→ YOUR GOAL:
Write out exactly the lines from the one with "Open the Home menu item" through the last line of the data below, but not the pictures.

········

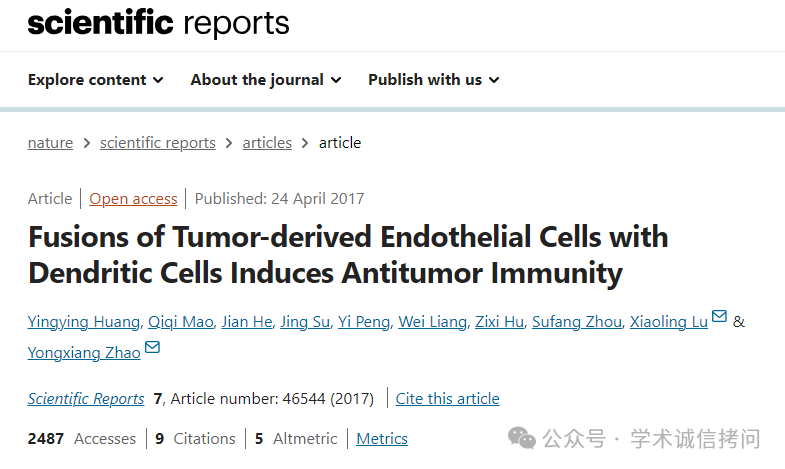Click the envelope icon after Xiaoling Lu

tap(719, 316)
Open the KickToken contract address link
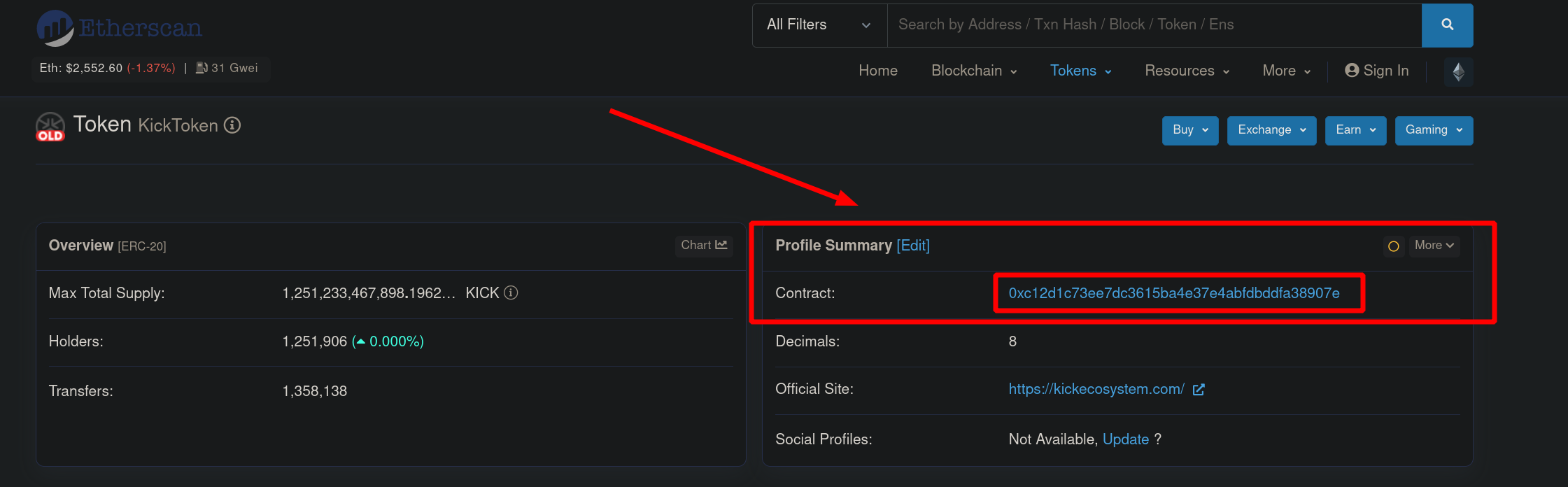The width and height of the screenshot is (1568, 487). click(x=1173, y=293)
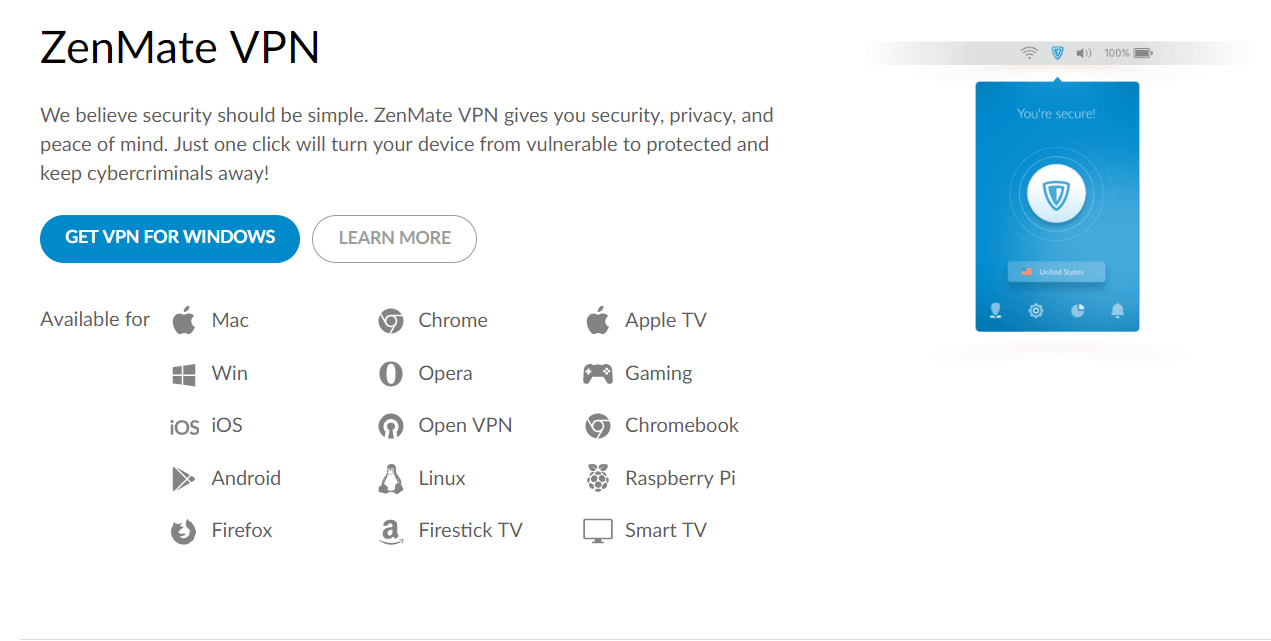
Task: Toggle the big shield protection button
Action: (x=1056, y=192)
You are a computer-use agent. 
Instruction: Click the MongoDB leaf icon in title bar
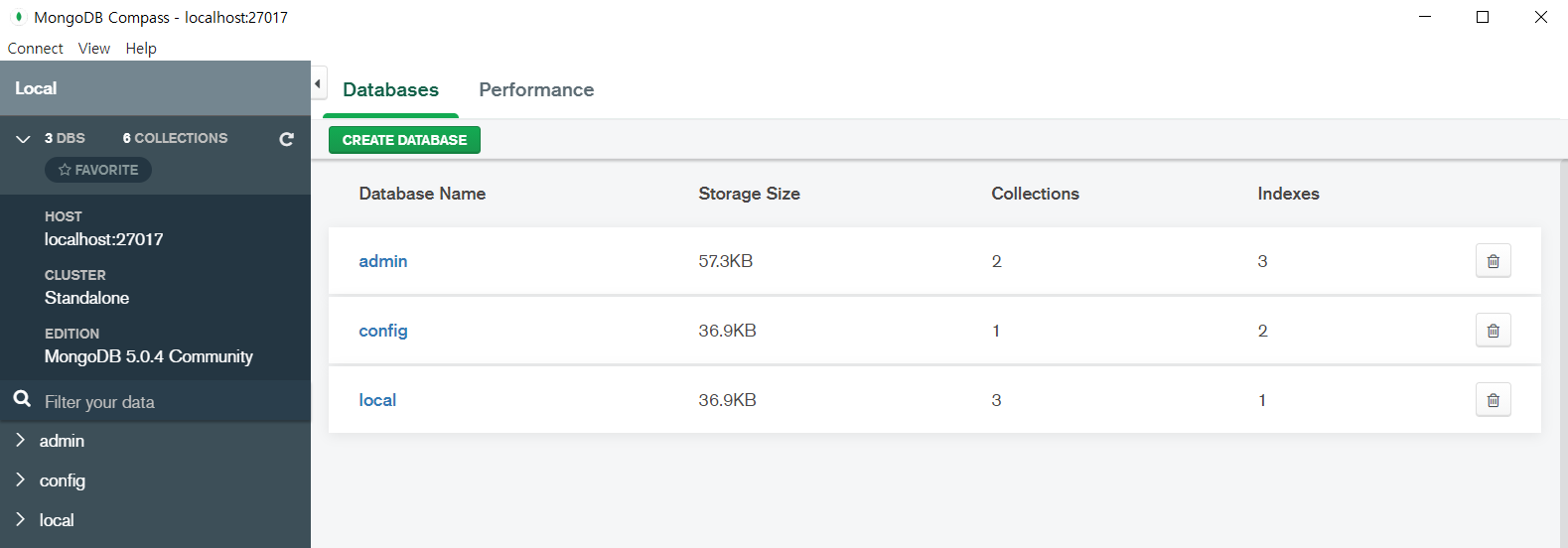click(18, 17)
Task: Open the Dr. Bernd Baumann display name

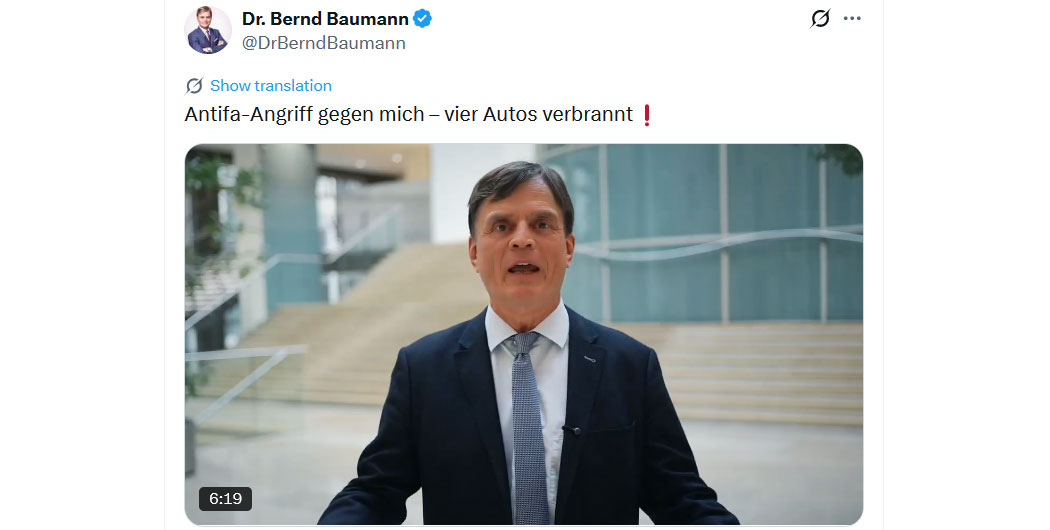Action: [x=325, y=19]
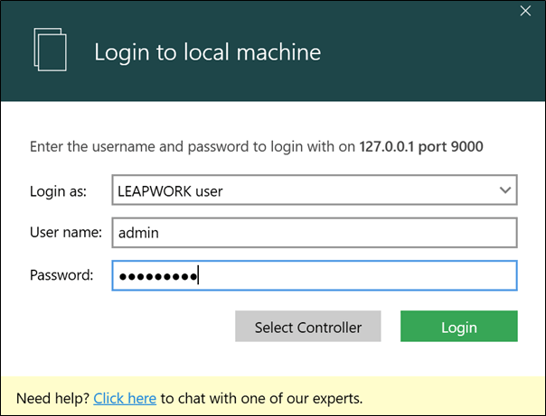The width and height of the screenshot is (546, 416).
Task: Open the Click here chat link
Action: (x=125, y=398)
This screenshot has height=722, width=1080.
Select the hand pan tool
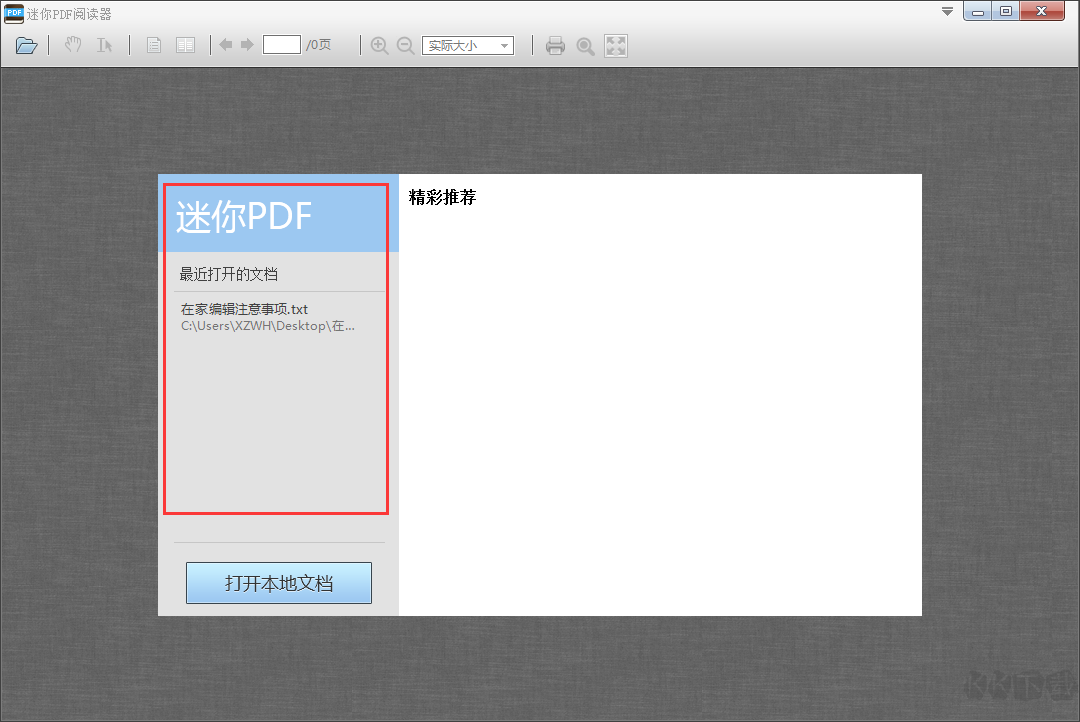(x=71, y=44)
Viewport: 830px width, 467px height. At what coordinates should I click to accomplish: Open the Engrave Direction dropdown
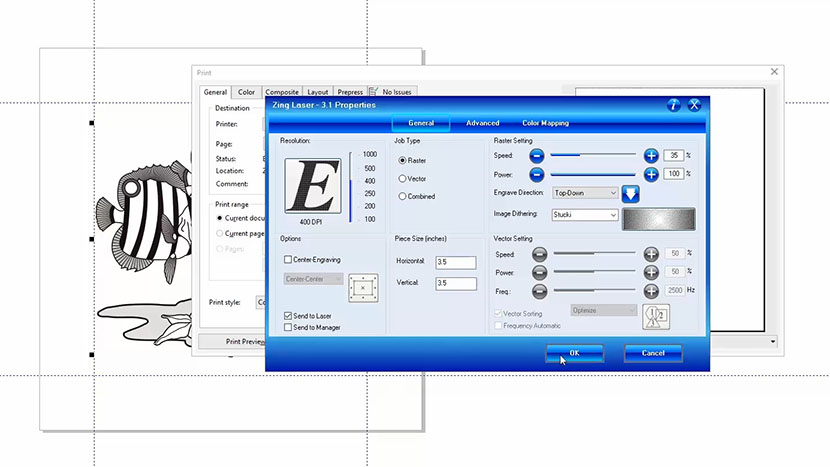(x=585, y=193)

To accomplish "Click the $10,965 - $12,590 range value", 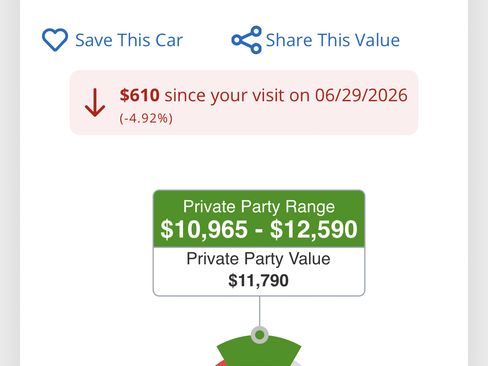I will (x=259, y=229).
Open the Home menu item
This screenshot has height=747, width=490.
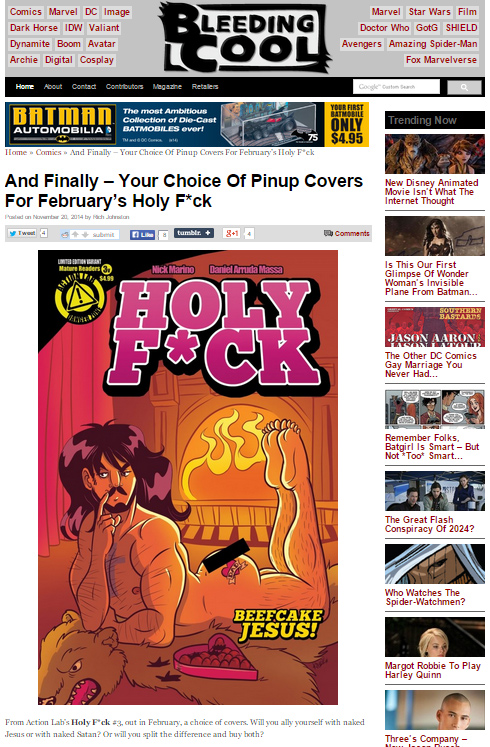point(25,87)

········

→ RESULT FOR THIS EXERCISE:
Open the Home menu item
This screenshot has height=747, width=490.
point(25,87)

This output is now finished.